── Dataset records ──

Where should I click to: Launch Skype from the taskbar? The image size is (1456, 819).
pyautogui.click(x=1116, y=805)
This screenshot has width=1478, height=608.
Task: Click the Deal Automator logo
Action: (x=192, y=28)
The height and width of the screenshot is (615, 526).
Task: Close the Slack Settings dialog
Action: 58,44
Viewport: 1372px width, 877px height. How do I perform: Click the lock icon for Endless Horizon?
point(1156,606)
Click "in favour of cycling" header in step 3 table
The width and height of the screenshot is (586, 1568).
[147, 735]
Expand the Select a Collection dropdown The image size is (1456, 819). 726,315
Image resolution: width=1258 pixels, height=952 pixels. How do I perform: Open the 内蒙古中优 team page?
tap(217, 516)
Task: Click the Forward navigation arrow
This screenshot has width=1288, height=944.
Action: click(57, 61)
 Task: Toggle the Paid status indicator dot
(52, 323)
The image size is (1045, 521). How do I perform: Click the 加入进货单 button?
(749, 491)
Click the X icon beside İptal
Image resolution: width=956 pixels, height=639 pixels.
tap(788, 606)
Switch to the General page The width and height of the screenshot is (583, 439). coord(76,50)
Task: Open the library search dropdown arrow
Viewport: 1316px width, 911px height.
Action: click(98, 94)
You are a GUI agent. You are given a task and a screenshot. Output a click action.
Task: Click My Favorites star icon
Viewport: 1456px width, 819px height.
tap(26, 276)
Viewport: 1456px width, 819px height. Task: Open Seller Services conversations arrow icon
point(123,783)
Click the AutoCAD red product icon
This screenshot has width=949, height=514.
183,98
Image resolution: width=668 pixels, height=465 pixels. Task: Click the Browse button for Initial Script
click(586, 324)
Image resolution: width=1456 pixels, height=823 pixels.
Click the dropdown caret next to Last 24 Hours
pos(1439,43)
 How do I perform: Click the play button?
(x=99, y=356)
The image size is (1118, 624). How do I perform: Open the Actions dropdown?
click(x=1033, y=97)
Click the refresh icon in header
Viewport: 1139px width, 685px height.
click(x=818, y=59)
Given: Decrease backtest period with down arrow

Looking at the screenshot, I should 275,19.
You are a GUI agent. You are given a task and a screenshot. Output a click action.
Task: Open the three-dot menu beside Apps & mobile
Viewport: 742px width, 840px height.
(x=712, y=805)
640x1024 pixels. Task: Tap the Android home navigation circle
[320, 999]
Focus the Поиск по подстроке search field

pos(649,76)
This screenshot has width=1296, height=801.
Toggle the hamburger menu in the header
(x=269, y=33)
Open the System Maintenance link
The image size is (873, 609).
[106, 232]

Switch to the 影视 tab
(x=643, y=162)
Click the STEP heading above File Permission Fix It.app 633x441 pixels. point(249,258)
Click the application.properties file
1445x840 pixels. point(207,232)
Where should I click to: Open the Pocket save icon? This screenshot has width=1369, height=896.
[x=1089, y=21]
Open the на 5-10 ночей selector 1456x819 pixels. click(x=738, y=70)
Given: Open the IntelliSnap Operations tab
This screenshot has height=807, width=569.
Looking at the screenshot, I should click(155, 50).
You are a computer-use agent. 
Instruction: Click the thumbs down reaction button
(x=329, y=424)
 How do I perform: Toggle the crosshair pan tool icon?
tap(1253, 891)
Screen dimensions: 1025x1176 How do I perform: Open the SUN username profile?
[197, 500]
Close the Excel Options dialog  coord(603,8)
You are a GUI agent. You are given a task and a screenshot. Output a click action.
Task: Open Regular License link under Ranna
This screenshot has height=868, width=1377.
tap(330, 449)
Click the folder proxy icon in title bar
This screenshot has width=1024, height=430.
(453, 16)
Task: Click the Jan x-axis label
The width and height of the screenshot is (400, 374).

───

Reproduce the entire listing above word for word, from its first line through its last.

**Correct answer**
Where should I click to: Launch Skype from the taskbar? The image size is (1456, 819).
pyautogui.click(x=1116, y=805)
This screenshot has width=1478, height=608.
Task: Click the Deal Automator logo
Action: (x=192, y=28)
The height and width of the screenshot is (615, 526).
Task: Close the Slack Settings dialog
Action: 58,44
Viewport: 1372px width, 877px height. How do I perform: Click the lock icon for Endless Horizon?
point(1156,606)
Click "in favour of cycling" header in step 3 table
The width and height of the screenshot is (586, 1568).
[147, 735]
Expand the Select a Collection dropdown The image size is (1456, 819). 726,315
Image resolution: width=1258 pixels, height=952 pixels. How do I perform: Open the 内蒙古中优 team page?
tap(217, 516)
Task: Click the Forward navigation arrow
This screenshot has width=1288, height=944.
Action: click(57, 61)
 Task: Toggle the Paid status indicator dot
(52, 323)
The image size is (1045, 521). How do I perform: Click the 加入进货单 button?
(749, 491)
Click the X icon beside İptal
Image resolution: width=956 pixels, height=639 pixels.
tap(788, 606)
Switch to the General page The width and height of the screenshot is (583, 439). coord(76,50)
Task: Open the library search dropdown arrow
Viewport: 1316px width, 911px height.
Action: click(98, 94)
You are a GUI agent. You are given a task and a screenshot. Output a click action.
Task: Click My Favorites star icon
Viewport: 1456px width, 819px height.
tap(26, 276)
Viewport: 1456px width, 819px height. Task: Open Seller Services conversations arrow icon
point(123,783)
Click the AutoCAD red product icon
This screenshot has width=949, height=514.
183,98
Image resolution: width=668 pixels, height=465 pixels. Task: Click the Browse button for Initial Script
click(586, 324)
Image resolution: width=1456 pixels, height=823 pixels.
Click the dropdown caret next to Last 24 Hours
pos(1439,43)
 How do I perform: Click the play button?
(x=99, y=356)
The image size is (1118, 624). How do I perform: Open the Actions dropdown?
click(x=1033, y=97)
Click the refresh icon in header
Viewport: 1139px width, 685px height.
click(x=818, y=59)
Given: Decrease backtest period with down arrow

Looking at the screenshot, I should 275,19.
You are a GUI agent. You are given a task and a screenshot. Output a click action.
Task: Open the three-dot menu beside Apps & mobile
Viewport: 742px width, 840px height.
(x=712, y=805)
640x1024 pixels. Task: Tap the Android home navigation circle
[320, 999]
Focus the Поиск по подстроке search field

pos(649,76)
This screenshot has width=1296, height=801.
Toggle the hamburger menu in the header
(x=269, y=33)
Open the System Maintenance link
The image size is (873, 609).
[106, 232]

Switch to the 影视 tab
(x=643, y=162)
Click the STEP heading above File Permission Fix It.app 633x441 pixels. point(249,258)
Click the application.properties file
1445x840 pixels. point(207,232)
Where should I click to: Open the Pocket save icon? This screenshot has width=1369, height=896.
[x=1089, y=21]
Open the на 5-10 ночей selector 1456x819 pixels. click(x=738, y=70)
Given: Open the IntelliSnap Operations tab
This screenshot has height=807, width=569.
Looking at the screenshot, I should click(155, 50).
You are a computer-use agent. 
Instruction: Click the thumbs down reaction button
(x=329, y=424)
 How do I perform: Toggle the crosshair pan tool icon?
tap(1253, 891)
Screen dimensions: 1025x1176 How do I perform: Open the SUN username profile?
[197, 500]
Close the Excel Options dialog  coord(603,8)
You are a GUI agent. You are given a task and a screenshot. Output a click action.
Task: Open Regular License link under Ranna
This screenshot has height=868, width=1377.
tap(330, 449)
Click the folder proxy icon in title bar
This screenshot has width=1024, height=430.
(453, 16)
Task: Click the Jan x-axis label
The width and height of the screenshot is (400, 374).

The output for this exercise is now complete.